In addition, we obtained FFPE or molecular-fixed (Sakura Finetek, USA) and paraffin-embedded (MFPE) tissue specimens from two independent cohorts of women with DE. Endometriotic tissue samples from 23 DE patients were retrieved from local pathology archives and the prospective tissue bank at the BC Women’s Centre for Pelvic Pain and Endometriosis in Vancouver, BC, Canada. Ten cases (Patients 41–50) overlap with our previous study (Supplementary Table SII) wherein they were analyzed by droplet digital PCR for KRAS mutations alone (Anglesio et al., 2017). Here we include them with a broader genomic analysis as noted below. The VUMC contributed tissue samples from an additional 13 DE patients. Inclusion criteria for the DE cohort were local invasion >5 mm, pathologist-confirmed endometriosis, the absence of cancer or dysplasia, and a lesion size sufficient for tissue coring, macrodissection and/or LCM. Blocks of tissue representing DE at distant/anatomically distinct sites were available for several cases (Supplementary Table SII).

Ethics approval

Institutional review boards at each respective hospital approved tissue collection and collection of clinical data. See the Supplemental methods for further details.

Sample processing and DNA extraction

Except as noted below, specimens were sectioned at 8 μm onto glass slides, deparaffinized with xylene and stained with 10% diluted hematoxylin and eosin (H&E; Supplementary Fig. S1). Using a standard H&E slide as a guide, we manually macrodissected the stained specimens under a stereo microscope using the tip of a 20-guage needle. All tissues for patients 38–40 and 64–76 were enriched by laser-captured microdissection (LCM) by sectioning at 5 μm onto PEN membrane slides (Leica Microsystems Inc., Switzerland), staining with Toluidine blue, and dissecting stromal and epithelial components of endometriosis together using the Leica Laser MicroDissection (LMD) 7 system (Leica Microsystems Inc., Switzerland).

DNA from all enriched specimen was extracted using the ARCTURUS® PicoPure® DNA Extraction Kit (ThermoFisher Scientific, USA) and quantitated using the Qubit 2.0 Fluorometer (ThermoFisher Scientific, USA).

Additionally, a subset of samples initially macrodissected and where somatic mutations were observed, were subject to LCM of distinct stromal and epithelial compartments of endometriosis so as to ascertain which cell populations were affected.

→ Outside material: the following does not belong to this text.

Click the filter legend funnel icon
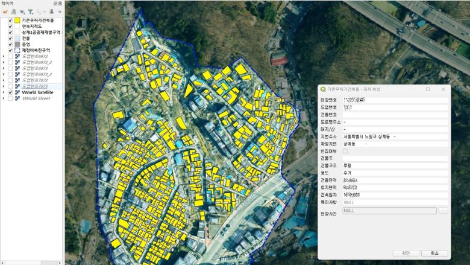This screenshot has width=470, height=265. 30,11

DNA was extracted as noted above for other LCM samples.

Targeted sequencing

A proprietary hypersensitive cancer hotspot assay, FIND ITTM version 3.4 (Contextual Genomics, Canada), was used to sequence macrodissected or laser captured endometriotic specimens. Hotspot regions from 33 genes were analyzed (Supplementary Table SI). Libraries were constructed using 45–75 ng of total DNA input. Quality assurance methods based on DNA sequence barcodes were incorporated into the assay and bioinformatics pipeline to increase sensitivity of called mutations. Candidate variants for orthogonal validation were selected as those with probability scores ≥0.8 and variant allele frequency (VAF) ≥0.8% for macrodissected samples or VAF ≥ 5.0% for laser-captured samples, as well as having been previous reported in the Catalogue of Somatic Mutations in Cancer (COSMIC) (Forbes et al., 2017).

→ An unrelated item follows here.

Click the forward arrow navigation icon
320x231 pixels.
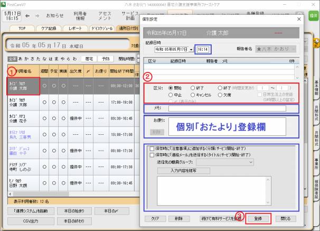tap(36, 16)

Droplet digital PCR assays

We used droplet digital polymerase-chain-reaction (ddPCR) assays to orthogonally validate hotspot mutations identified by targeted sequencing. Moreover, independent of the targeted sequencing results, one sample from each patient was also analyzed for all common KRAS activating G12 mutations (G12A, G12C, G12D, G12V, G12R, G12S, a subset of samples also included G13D) by ddPCR assays to rule out false positive and false negative next-generation sequencing-based errors related to KRAS (see Supplemental methods for primer/probes sequence). DNA from macrodissected specimens was pre-amplified for 10 cycles before subsequent droplet generation using the QX200 Droplet Generator (Bio-Rad Laboratories, USA). After thermal cycling, the QX200 Droplet Reader (Bio-Rad Laboratories, USA) was used to quantify droplets.

ddPCR was also used to detect select mutations from distinct LCM-enriched stromal and epithelial compartments from a subset of endometriosis lesions (see text and Supplemental methods).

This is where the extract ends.